Randolph Perkins

Randolph Perkins ( born November 30, 1871 in Dunellen, New Jersey, † May 25 1936 in Washington DC ) was an American politician. Between 1921 and 1936 he represented the State of New Jersey in the U.S. House of Representatives.

Career

In 1879, Randolph Perkins came with his parents to Jersey City, where he attended the public schools. After he graduated from the Cooper Union School in New York City. After a subsequent law degree in 1893 and its recent approval as a lawyer in Jersey City, he began to work in this profession. In 1902 he moved to Westfield in 1909 after Woodcliff Lake. In both places, he practiced as a lawyer. At the same time he began a political career as a member of the Republican Party. In the years 1903 to 1905 Perkins served as Mayor of Westfield.

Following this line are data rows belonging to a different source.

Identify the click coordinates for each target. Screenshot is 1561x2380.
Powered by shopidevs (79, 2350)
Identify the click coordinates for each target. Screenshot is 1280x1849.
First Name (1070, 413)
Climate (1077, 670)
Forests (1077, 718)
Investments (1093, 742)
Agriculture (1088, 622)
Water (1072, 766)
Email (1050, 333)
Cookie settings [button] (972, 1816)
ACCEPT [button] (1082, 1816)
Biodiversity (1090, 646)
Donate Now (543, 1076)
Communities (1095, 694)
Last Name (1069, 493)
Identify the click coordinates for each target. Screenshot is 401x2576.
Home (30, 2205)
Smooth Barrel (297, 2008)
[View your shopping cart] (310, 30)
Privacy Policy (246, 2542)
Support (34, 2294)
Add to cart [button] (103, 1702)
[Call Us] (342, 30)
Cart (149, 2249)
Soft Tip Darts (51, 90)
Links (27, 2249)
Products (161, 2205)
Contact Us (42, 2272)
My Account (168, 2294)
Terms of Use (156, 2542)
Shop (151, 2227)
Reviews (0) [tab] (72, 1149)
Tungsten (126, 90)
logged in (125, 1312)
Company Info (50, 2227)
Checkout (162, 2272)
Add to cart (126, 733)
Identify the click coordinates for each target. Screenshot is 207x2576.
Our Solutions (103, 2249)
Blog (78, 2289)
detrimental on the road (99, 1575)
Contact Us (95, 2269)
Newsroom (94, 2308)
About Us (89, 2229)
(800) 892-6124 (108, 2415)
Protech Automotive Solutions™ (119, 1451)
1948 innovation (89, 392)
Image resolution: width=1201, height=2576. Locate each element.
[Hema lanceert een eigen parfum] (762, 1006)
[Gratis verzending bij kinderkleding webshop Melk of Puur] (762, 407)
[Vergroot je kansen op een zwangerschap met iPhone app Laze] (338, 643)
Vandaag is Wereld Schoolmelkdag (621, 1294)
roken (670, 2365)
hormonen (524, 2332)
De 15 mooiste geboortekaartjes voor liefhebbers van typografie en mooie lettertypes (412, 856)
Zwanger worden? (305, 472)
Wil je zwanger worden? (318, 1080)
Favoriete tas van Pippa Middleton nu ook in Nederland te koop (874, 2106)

Between 1905 and 1911 he was a member of the New Jersey General Assembly, which he was president in 1907. From 1911 to 1916 he led the party presidency of the Republicans in Bergen County.

In the congressional elections of 1920, Perkins was chosen in the sixth constituency of New Jersey in the U.S. House of Representatives in Washington, where he became the successor of John R. Ramsey on March 4, 1921. After seven elections he could remain until his death on 25 May 1936 at the Congress. Since 1933, he represented there as a successor to George N. Seger the seventh district of his state. From 1925 to 1931 he was chairman of the Committee on Coinage, Weights and Measures. Since 1933, the first New Deal legislation of the Federal Government were adopted under President Franklin D. Roosevelt in Congress. In 1933 was also the 20th and the 21st Amendment to the Constitution ratified. Perkins was involved in the years 1933 and 1936, also in the implementation of impeachment proceedings against the two federal Judge Harold Louderback and Halsted L. Ritter.

At the time of his death Randolph Perkins was nominated by his party for re already re-election. He died unexpectedly of a kidney infection.